Work to be completed -
Take each line below that has "height" and copy it.

---------- Task input ----------

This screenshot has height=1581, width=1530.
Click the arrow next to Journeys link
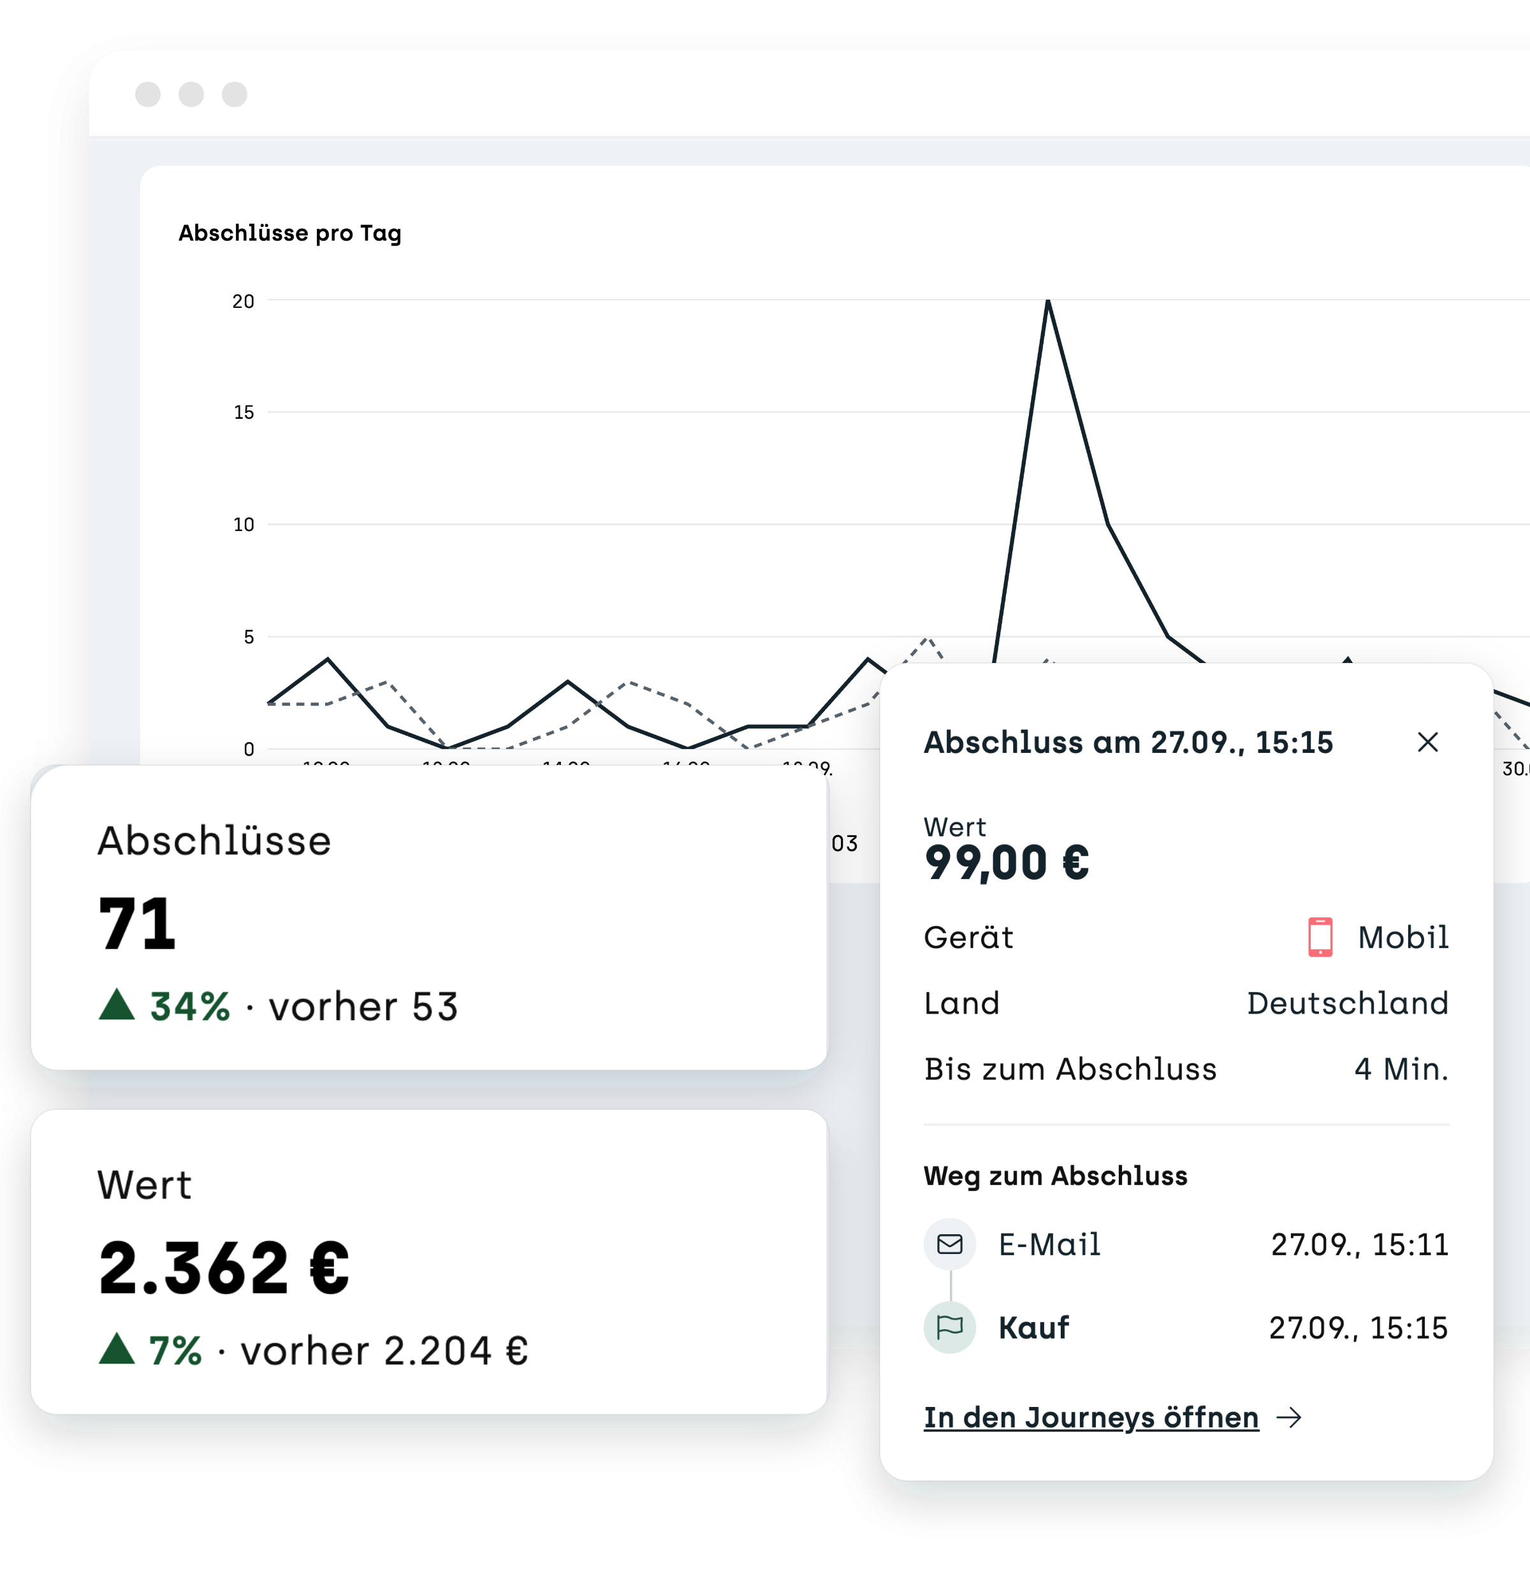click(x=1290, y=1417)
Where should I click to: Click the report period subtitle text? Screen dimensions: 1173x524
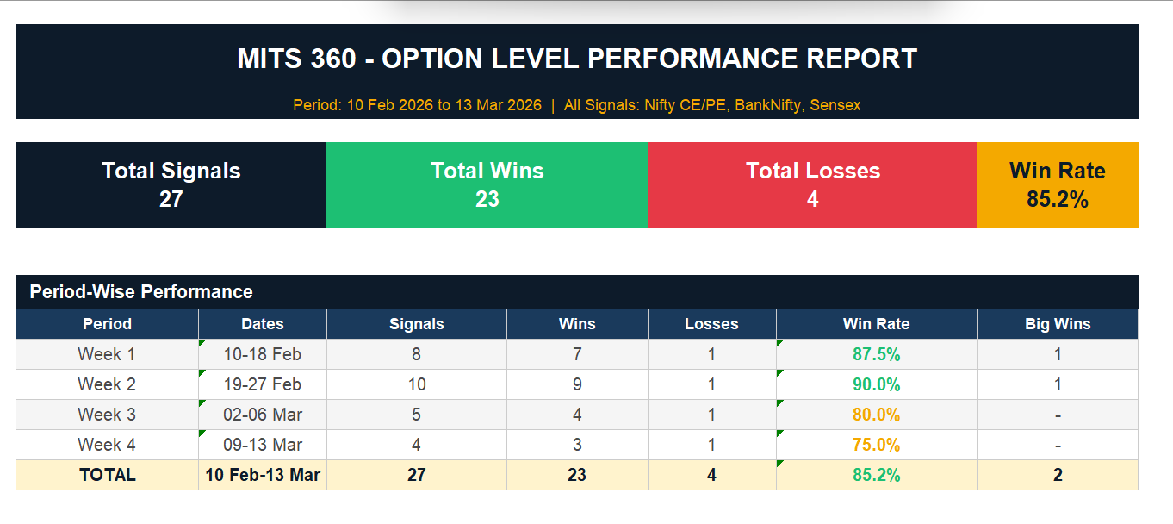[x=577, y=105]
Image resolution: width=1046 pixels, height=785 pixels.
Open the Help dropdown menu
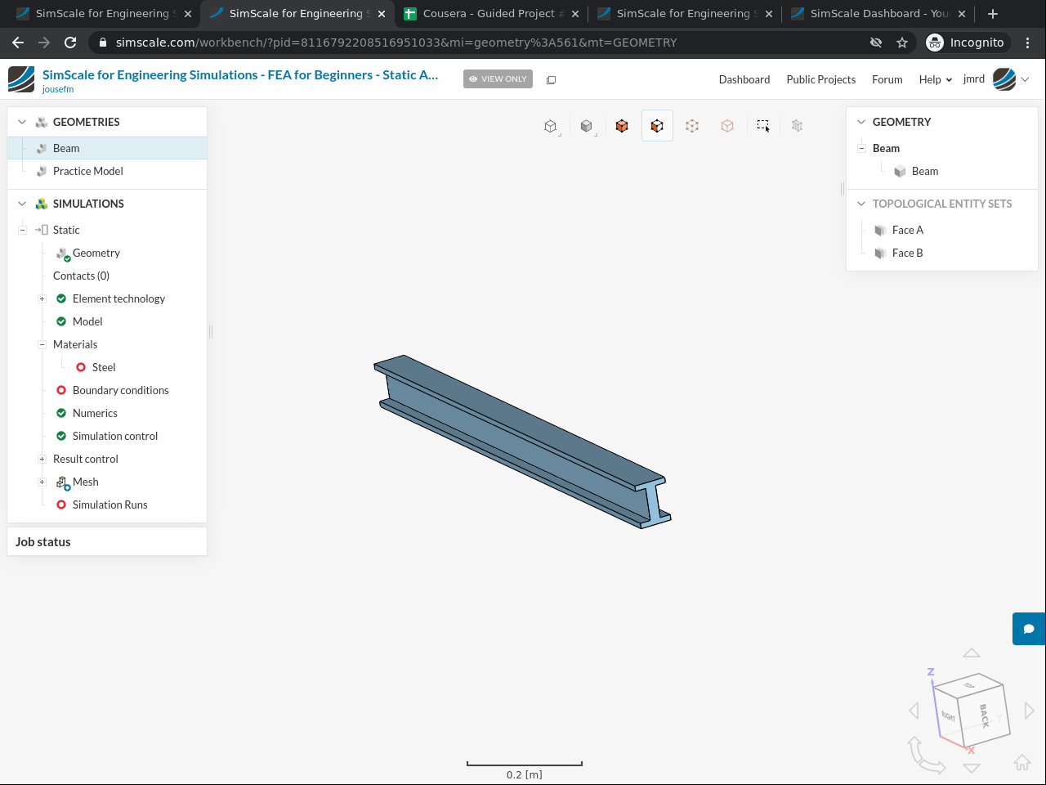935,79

----------
---------- Task input ----------

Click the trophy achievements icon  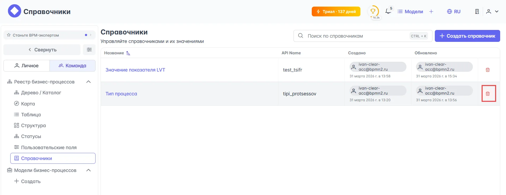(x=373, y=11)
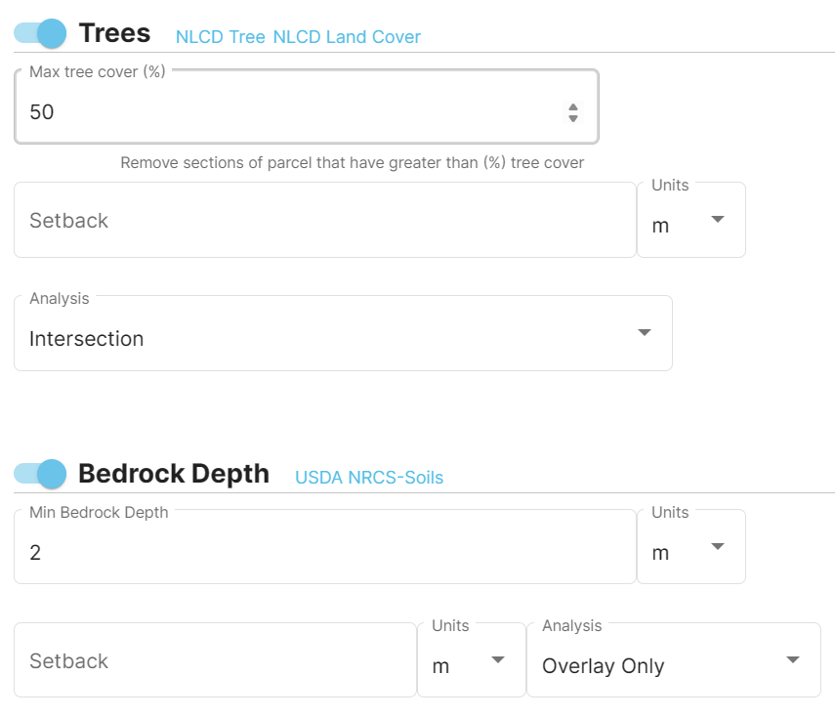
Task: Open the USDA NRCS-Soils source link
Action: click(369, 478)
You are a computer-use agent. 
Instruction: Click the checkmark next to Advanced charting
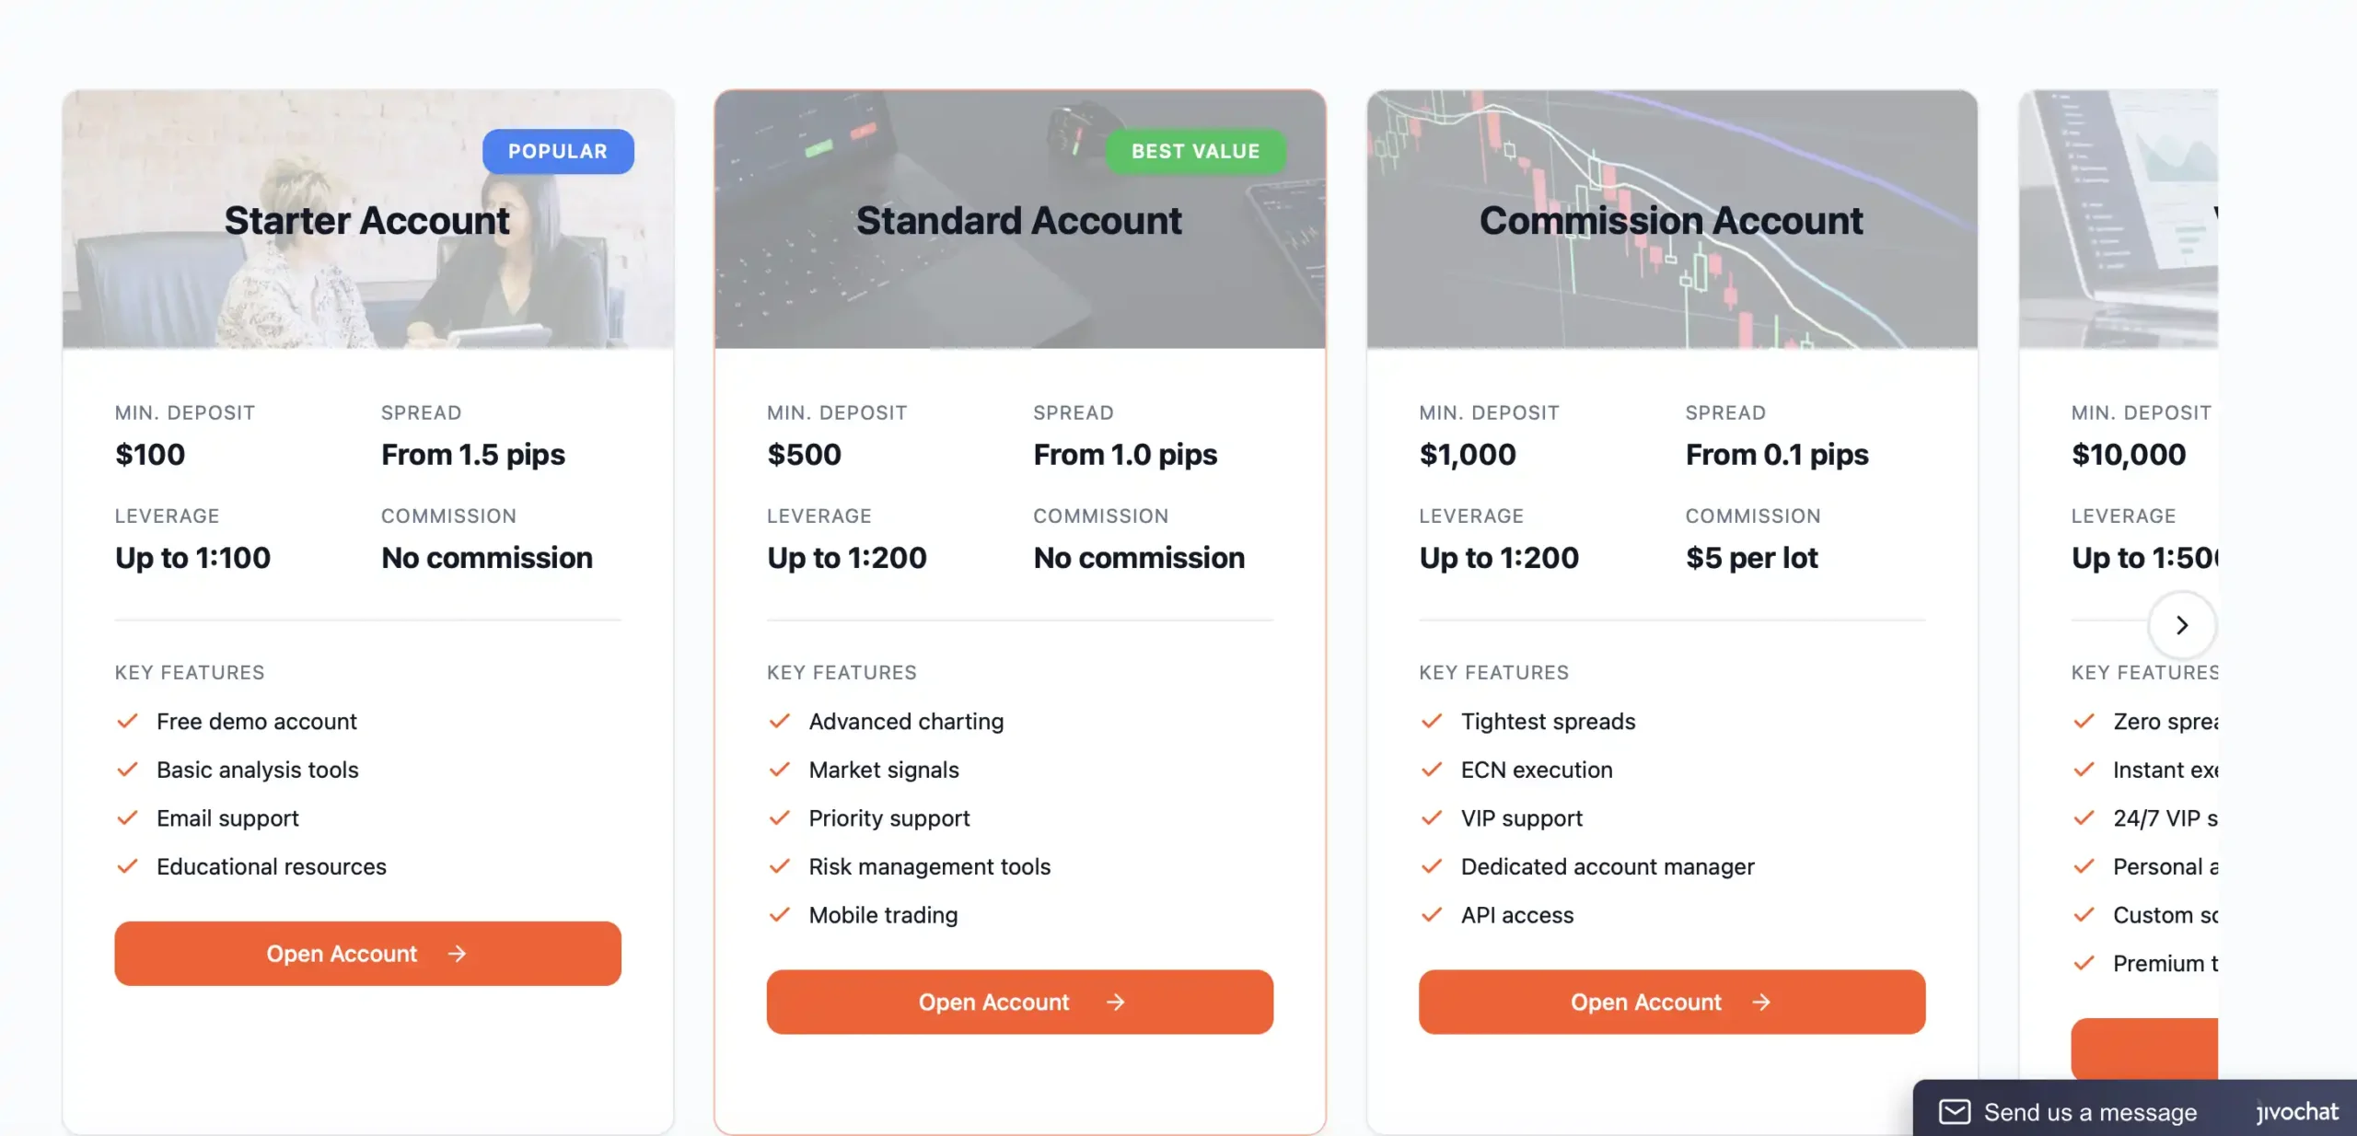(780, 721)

----------
---------- Task input ----------

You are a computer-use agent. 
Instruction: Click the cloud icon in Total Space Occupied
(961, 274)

----------

Answer to this problem -
This screenshot has height=1581, width=1530.
Image resolution: width=1046 pixels, height=785 pixels.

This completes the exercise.